Farmasis berperan dalam:
- Mengedukasi pasien soal dosis aman vitamin A
- Memberi tahu bahwa kelebihan vitamin A justru memicu hepatotoksisitas dan teratogenik
- Merekomendasikan penghentian suplemen dan monitoring hati
Rekomendasi Dosis Harian Maksimum (Upper Tolerable Intake Level)
| Vitamin | UL Dewasa/Hari | Efek Jika Melebihi |
|---|---|---|
| Vitamin A | 3.000 µg (10.000 IU) | Hepatotoksisitas, teratogenik |
| Vitamin D | 100 µg (4000 IU) | Hiperkalsemia, gagal ginjal |
| Vitamin E | 1000 mg | Gangguan pembekuan darah |
| Vitamin C | 2000 mg | Diare, batu ginjal |
| Vitamin B6 | 100 mg | Neuropati |
📚 Sumber: Food and Nutrition Board, Institute of Medicine (2000).

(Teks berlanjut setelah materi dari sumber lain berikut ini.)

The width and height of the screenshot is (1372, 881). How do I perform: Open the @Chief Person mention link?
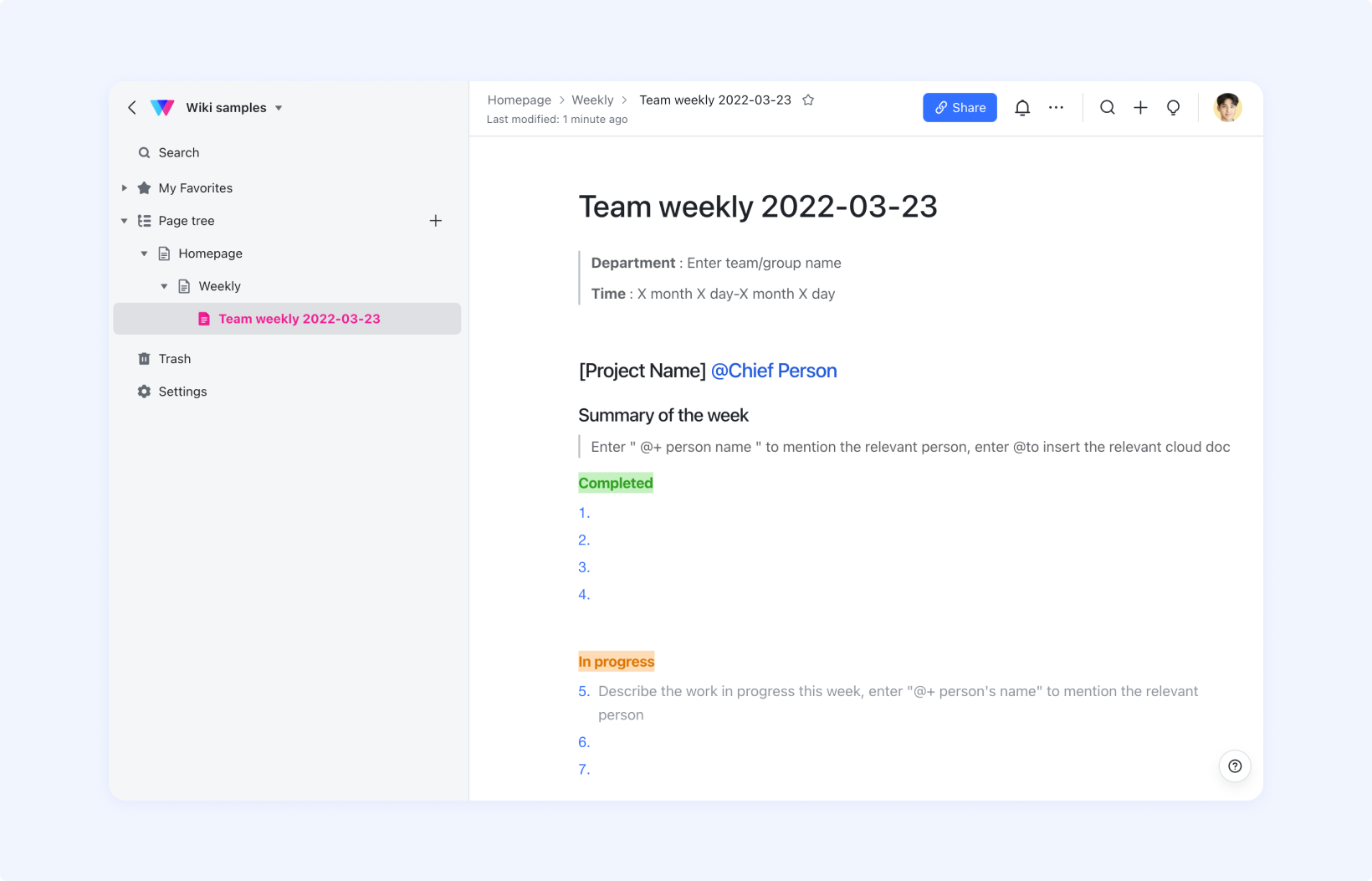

Peran Farmasis dalam Edukasi Masyarakat
Farmasis adalah garda terdepan dalam:
- Memberi informasi dosis aman dan durasi penggunaan suplemen
- Menjelaskan bahwa lebih banyak tidak selalu lebih baik
- Menghindarkan pasien dari klaim menyesatkan dan produk tanpa izin edar
Tips edukasi sederhana:
“Vitamin itu seperti bumbu masak. Jika terlalu sedikit, hambar. Tapi kalau kebanyakan, malah merusak rasa — dan bisa membahayakan.”
Kesimpulan
Vitamin memang penting untuk kesehatan, tapi overdosis bisa sangat berbahaya — terutama vitamin larut lemak yang dapat menumpuk di tubuh. Gejala overdosis bervariasi, mulai dari gangguan ringan seperti mual, hingga kondisi berat seperti kerusakan hati, batu ginjal, atau neuropati.
Sebagai konsumen cerdas dan profesional farmasi, penting untuk:
- Mengenali tanda-tanda overdosis
- Konsumsi vitamin sesuai RDA
- Konsultasikan penggunaan suplemen dengan apoteker atau dokter
Ingat, “lebih” tidak selalu “lebih baik” — terutama saat bicara soal vitamin.
Daftar Pustaka
- Penniston, K. L., & Tanumihardjo, S. A. (2006). Vitamin A toxicity. Archives of Toxicology, 80(12), 785–790.
- Holick, M. F. (2007). Vitamin D deficiency. New England Journal of Medicine, 357(3), 266–281.
- Miller, E. R., et al. (2005). High-dose vitamin E supplementation and all-cause mortality: a meta-analysis. Annals of Internal Medicine, 142(1), 37–46.
- Parry, G. J., & Bredesen, D. E. (1985). Sensory neuropathy with low-dose pyridoxine. Neurology, 35(10), 1466.
- Padayatty, S. J., et al. (2010). Vitamin C: physiology and pharmacology. Annals of Internal Medicine, 140(7), 533–537.
- Institute of Medicine. (2000). Dietary Reference Intakes. Washington, DC: National Academies Press.